# [Work task]
Read the listing below and tally the lines that contain "agent"; the reply is that tally only.

□ □ □ □

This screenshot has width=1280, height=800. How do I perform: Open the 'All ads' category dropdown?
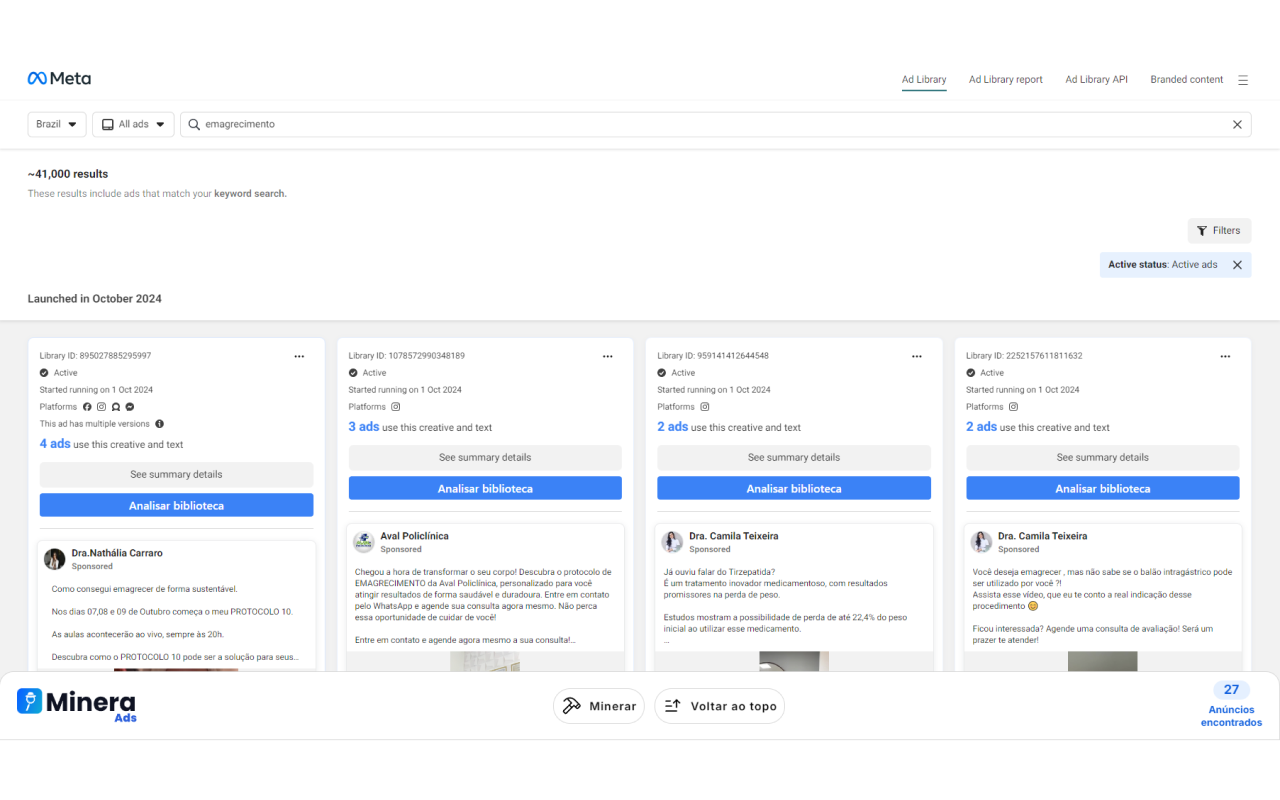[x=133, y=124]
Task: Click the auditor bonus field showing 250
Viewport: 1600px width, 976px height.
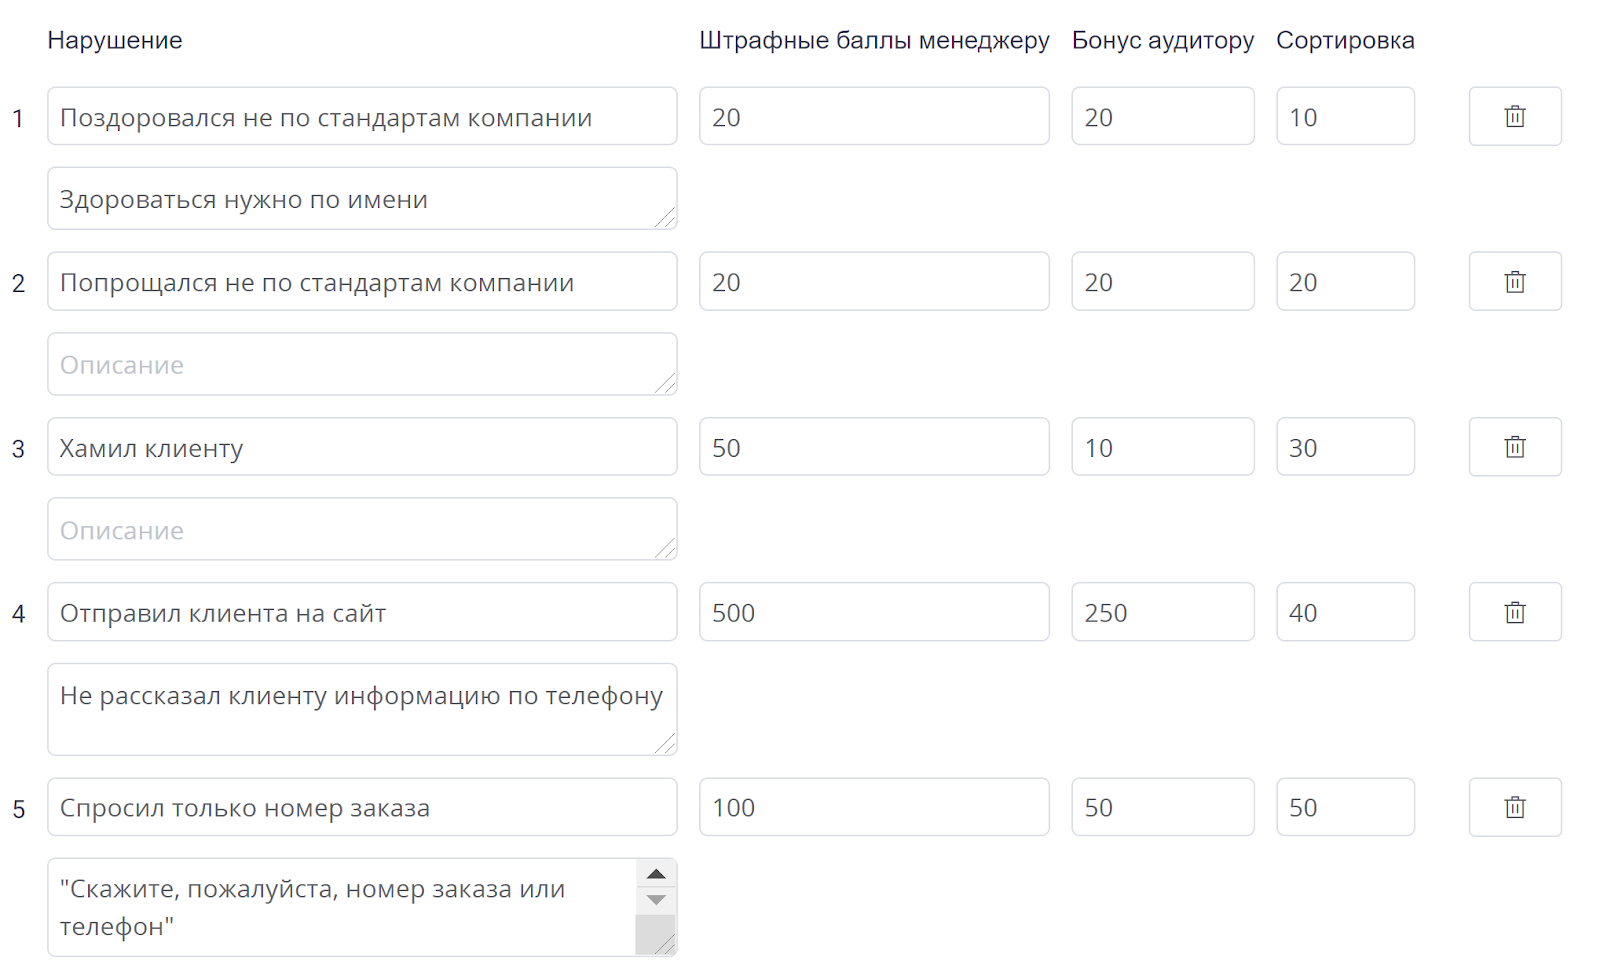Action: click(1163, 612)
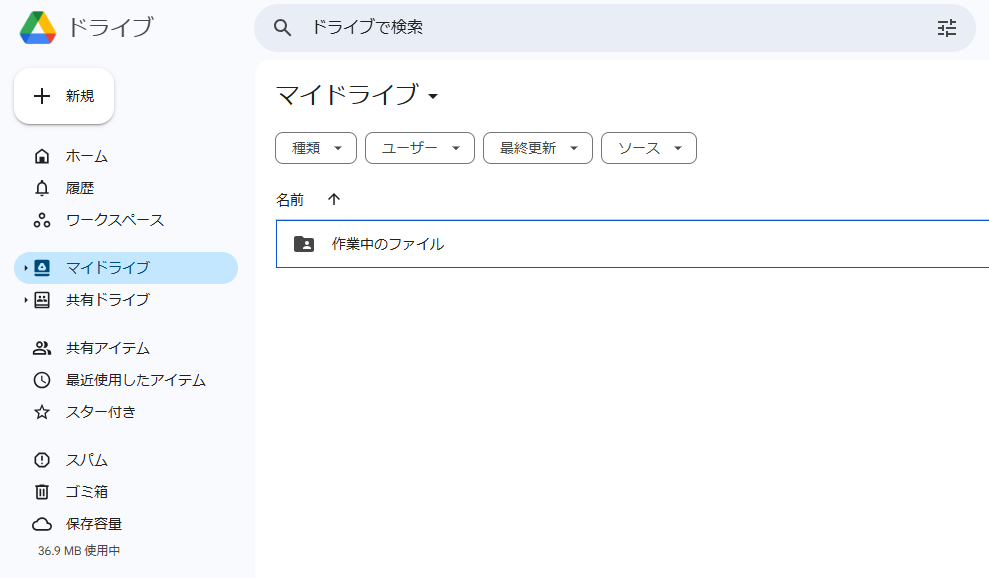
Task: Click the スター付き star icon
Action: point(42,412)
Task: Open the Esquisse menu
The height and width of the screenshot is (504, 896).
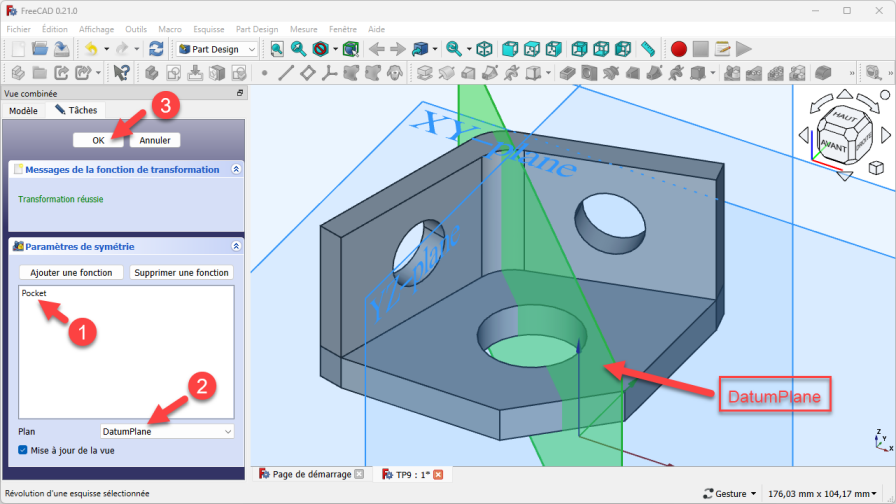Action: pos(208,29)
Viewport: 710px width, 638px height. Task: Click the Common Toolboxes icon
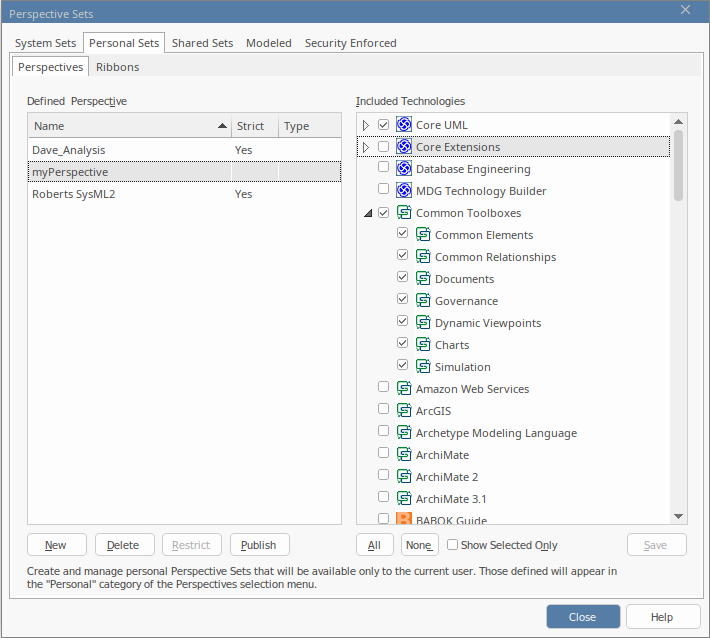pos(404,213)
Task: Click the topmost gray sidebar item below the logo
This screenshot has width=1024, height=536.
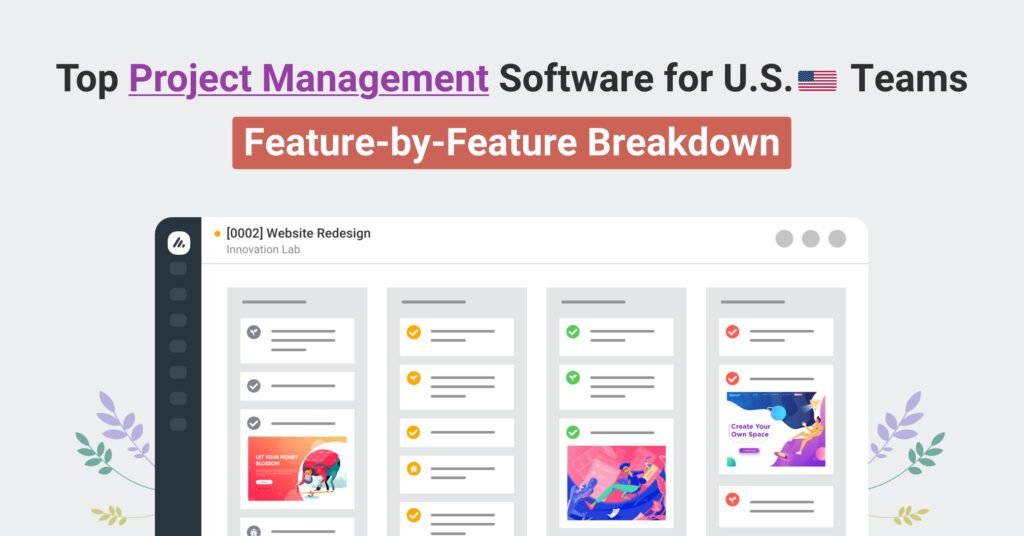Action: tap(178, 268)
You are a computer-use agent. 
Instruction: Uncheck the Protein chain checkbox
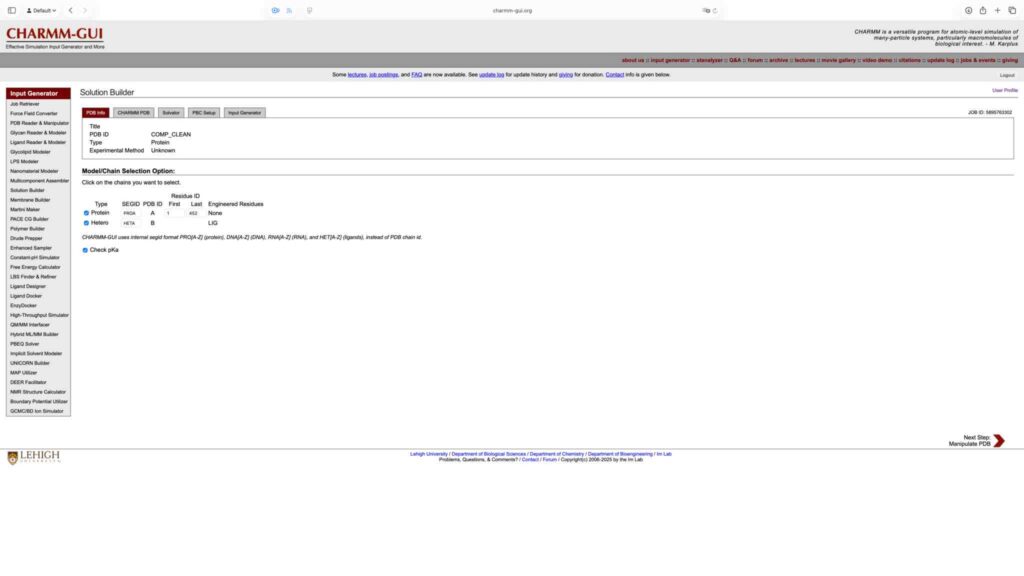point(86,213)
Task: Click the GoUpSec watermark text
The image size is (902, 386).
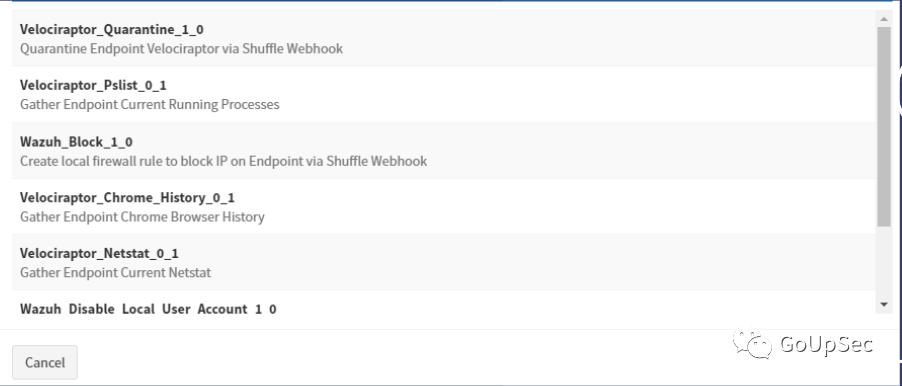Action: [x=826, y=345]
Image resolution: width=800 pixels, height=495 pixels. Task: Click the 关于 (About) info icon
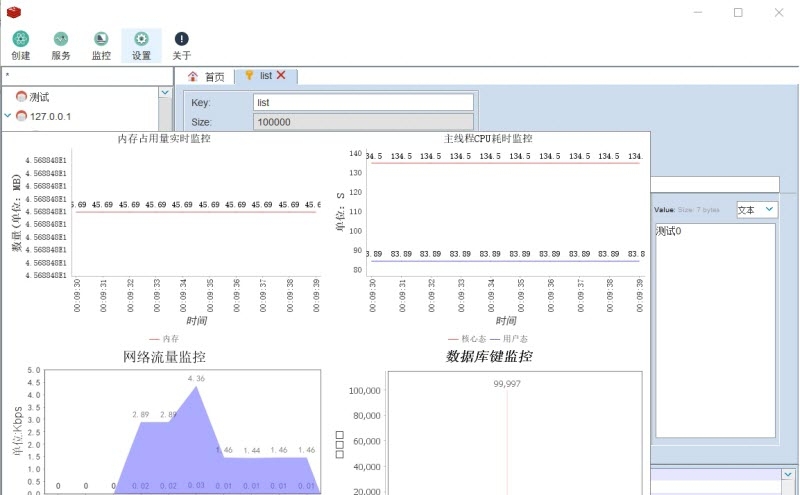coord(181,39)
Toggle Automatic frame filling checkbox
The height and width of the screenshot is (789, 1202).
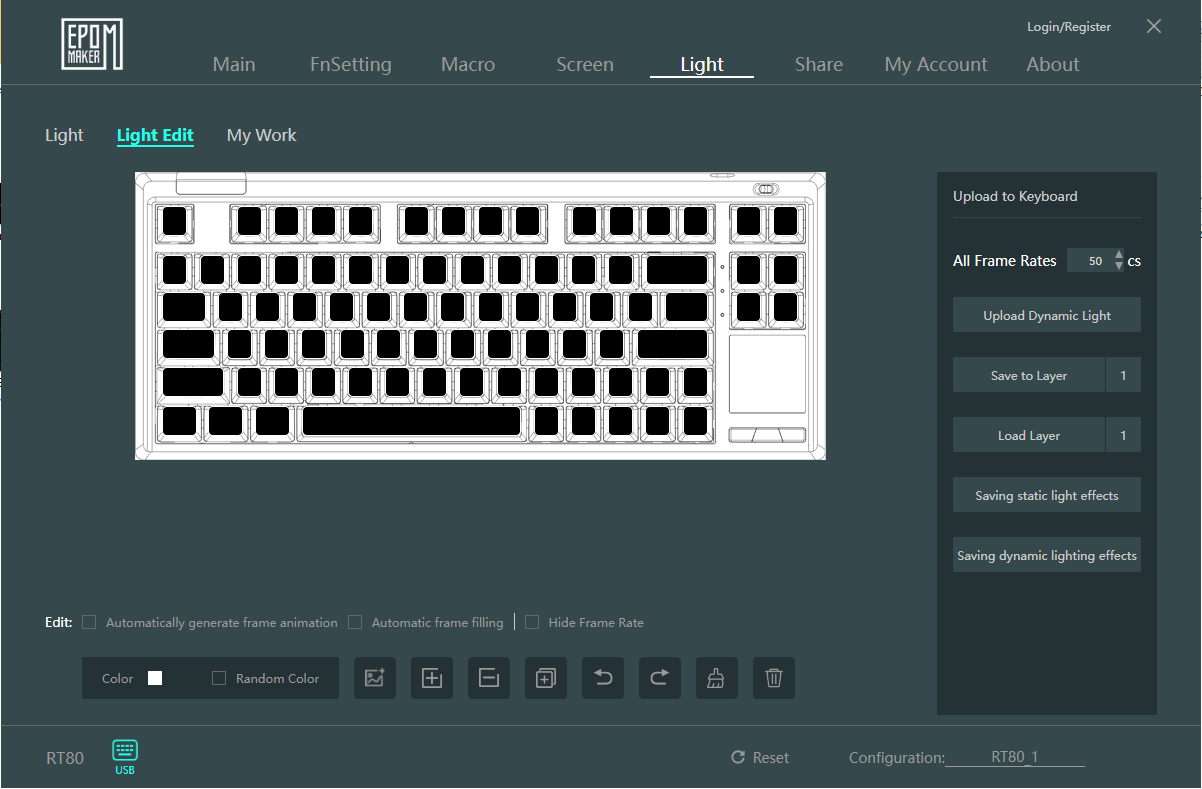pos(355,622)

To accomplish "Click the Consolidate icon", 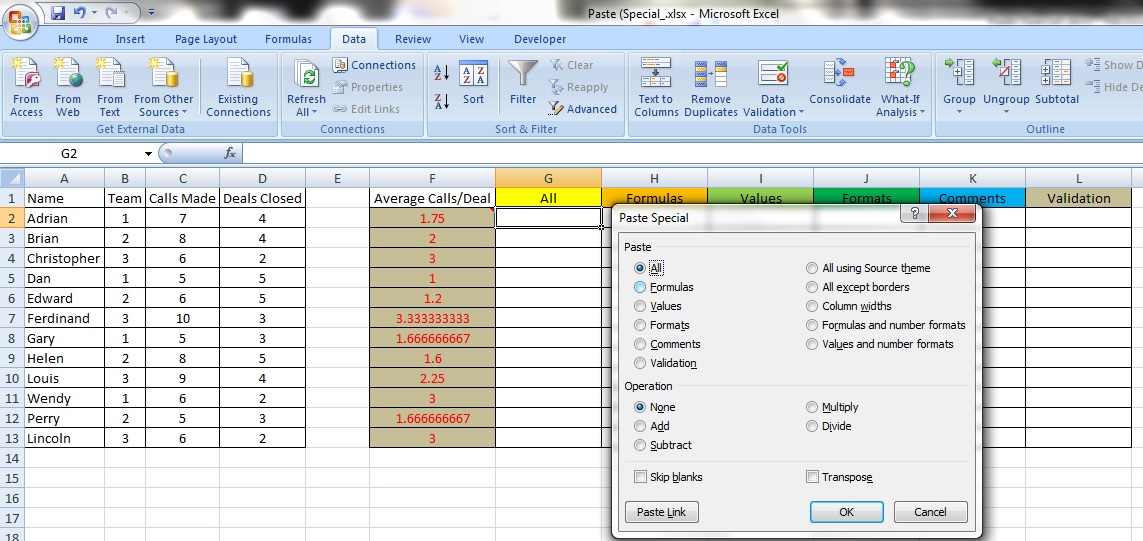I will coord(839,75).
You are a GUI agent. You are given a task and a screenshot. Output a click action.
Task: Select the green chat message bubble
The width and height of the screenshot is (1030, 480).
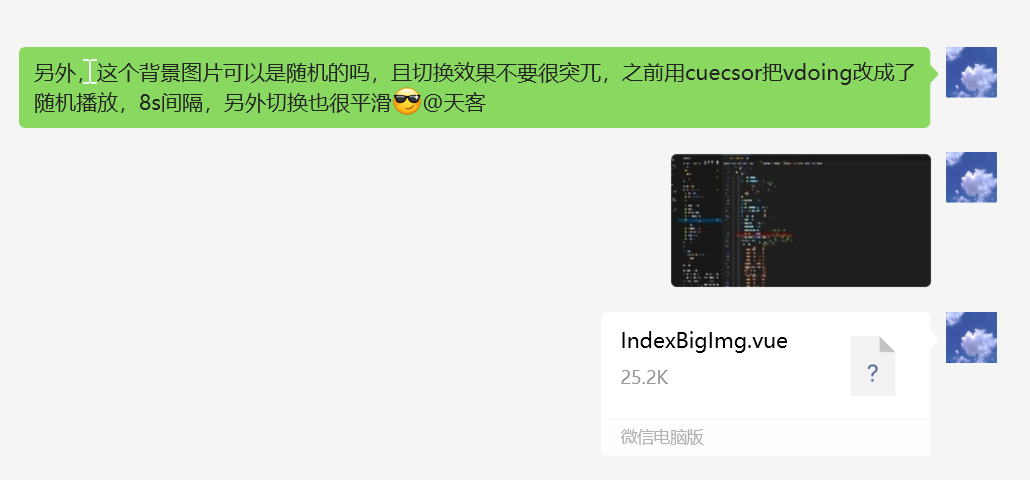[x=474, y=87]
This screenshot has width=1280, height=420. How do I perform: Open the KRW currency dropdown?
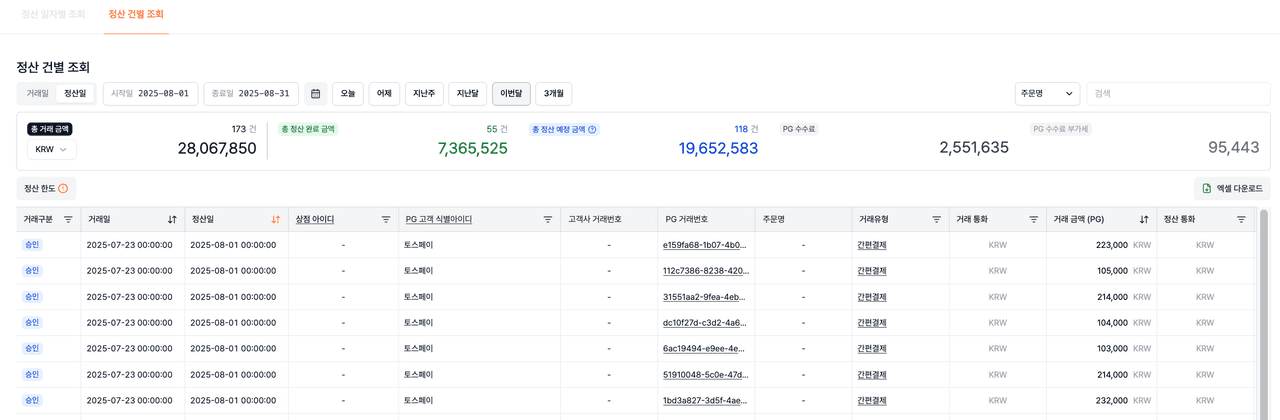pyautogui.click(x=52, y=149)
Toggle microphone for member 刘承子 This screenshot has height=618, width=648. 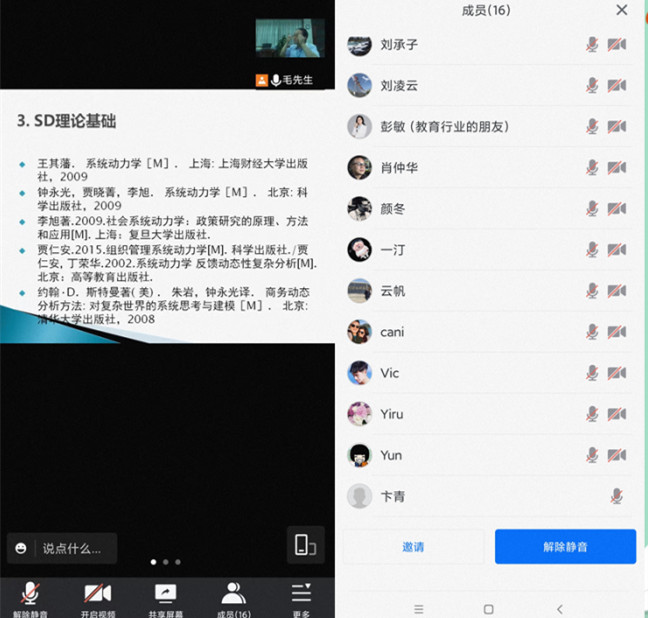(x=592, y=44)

□ □ □ □

# [Solution to the exercise]
2